If you know the direction of the kinetic friction, what can you say about the direction of the motion?

In -y direction i.e down the slope .

 

[TSny]

Yes.

 

[Vibhor]

But it cannot move down the slope , as the string holds it up . It has to move in +x direction as well . Is it making circular motion in second quadrant ??

 

[TSny]

If I'm working it correctly, it does not move in a circle in the second quadrant. The string does not need to hold it up. It can slide down the slope while you take up slack in the string with T = 0.

 

[Vibhor]

In the question it states " The string is pulled so slowly " . Doesn't it mean the length of the string on the plane decreases continuously ( distance between hole and particle decreases ) ? If it is allowed to slide down the slope exclusively in -y direction , it is possible only if length of the string from the hole to the particle increases

 

[TSny]

What happens to distance between the particle and the hole as it slides down in the second quadrant?

 

[Vibhor]

Sorry.I was thinking about third quadrant . So the particle moves in a straight line with constant speed down the slope in the second quadrant ??

 

[TSny]

I think so. The speed can be as slow as you want.

 

[Vibhor]

Ok . Now when the particle enters third quadrant , tension is non zero ,which means the forces cannot add up to zero .Or can they ?

 

[TSny]

Start with the particle sitting at rest at some point in the third quadrant with T = 0. Think about what happens as you slowly add tension to the string. Can you still have static equilibrium conditions for a finite amount of tension?

 

[Vibhor]

Start with the particle sitting at rest at some point in the third quadrant with T = 0. Think about what happens as you slowly add tension to the string. Can you still have static equilibrium conditions for a finite amount of tension?

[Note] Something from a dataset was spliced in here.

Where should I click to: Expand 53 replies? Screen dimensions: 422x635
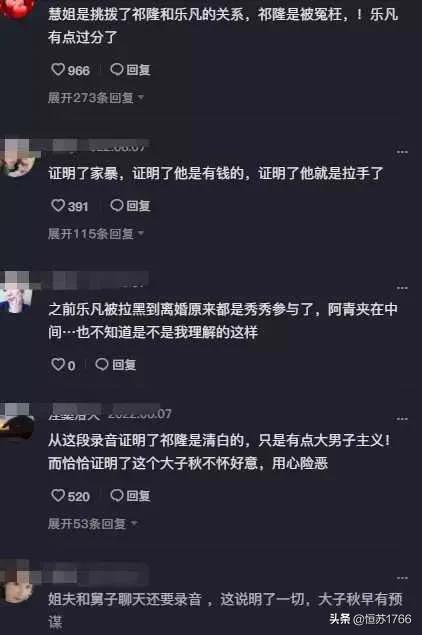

As tension increases , the particle moves in +x as well as -y direction . Not sure whether we can definitely say it is a circular motion . For a finite amount of tension , the particle cannot be in static equilibrium.

 

[TSny]

As tension is applied, the friction force can change direction in an attempt to keep the particle in equilibrium.

 

[Vibhor]

Sure . But its magnitude will always be less than the resultant of the other two forces . The particle cannot be in static equilibrium .

 

[TSny]

Sure . But its magnitude will always be less than the resultant of the other two forces . The particle cannot be in static equilibrium .

I don't think that's true. It's easy to draw a force diagram for an arbitrary location in the 3rd quadrant where the three forces give equilibrium and T ≠ 0.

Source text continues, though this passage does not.